The curious thing is that He Himself anticipated this kind of
love as His eternal heritage with men. He expected that men would love
Him more than father or mother, wife or child, and even made such a
love a condition of what He called discipleship. The greatest marvel
of all human history is that this prognostication has been strictly
verified in the event. He is the Supreme Lover, for whose love,
unrealizable as it is by touch, or glance, or spoken word, or momentary
presence, men and women are still willing to sacrifice themselves, and
surrender all things. The pregnant words of Napoleon, uttered in his
last lonely reveries in St. Helena, still express the strangest thing
in universal history: "Caesar, Charlemagne, I, have founded empires.
They were founded on force, and have perished. Jesus Christ has
founded an empire on love, and to this day there are millions ready to
die for Him."
Napoleon felt the wonder of it all, the baffling, inexplicable marvel.

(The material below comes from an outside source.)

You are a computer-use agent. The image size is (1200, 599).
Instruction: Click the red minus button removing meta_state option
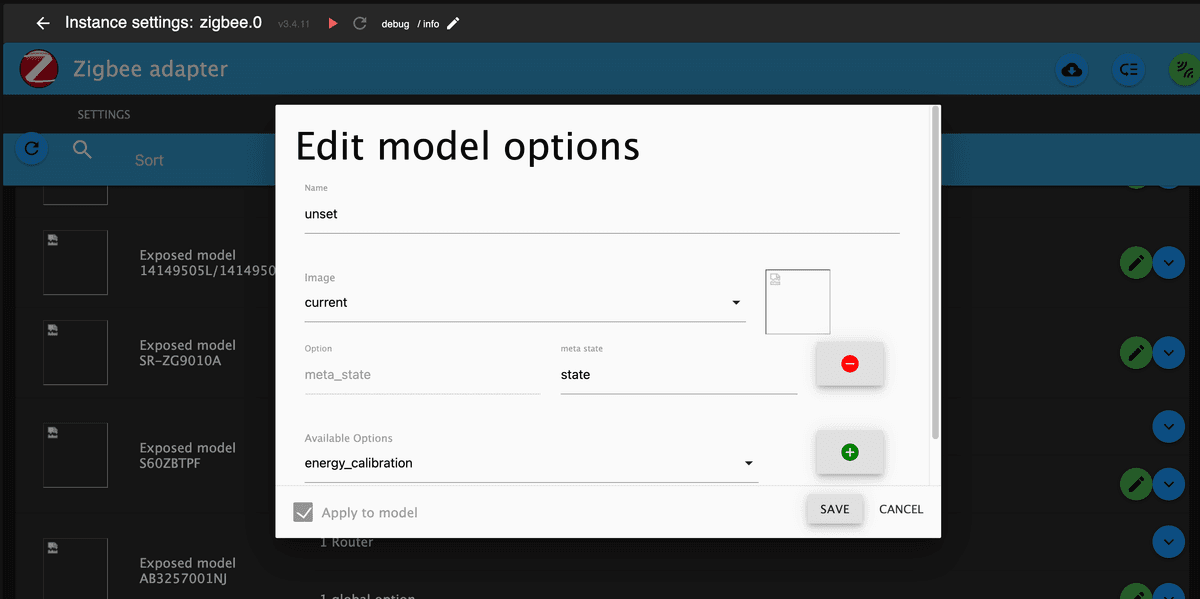[x=850, y=364]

Were we able to detach ourselves enough from use and custom, to survey
the movement of human thought from some lonely height above the floods
of Time, as Napoleon in the high sea-silences of St. Helena, we also
might feel the wonder of this most wonderful thing the world has ever
known.
That the majority of men, and even Christian men, do not perceive that
the whole meaning of the life of Christ is Love is a thing too obvious
to demand evidence or invite contradiction.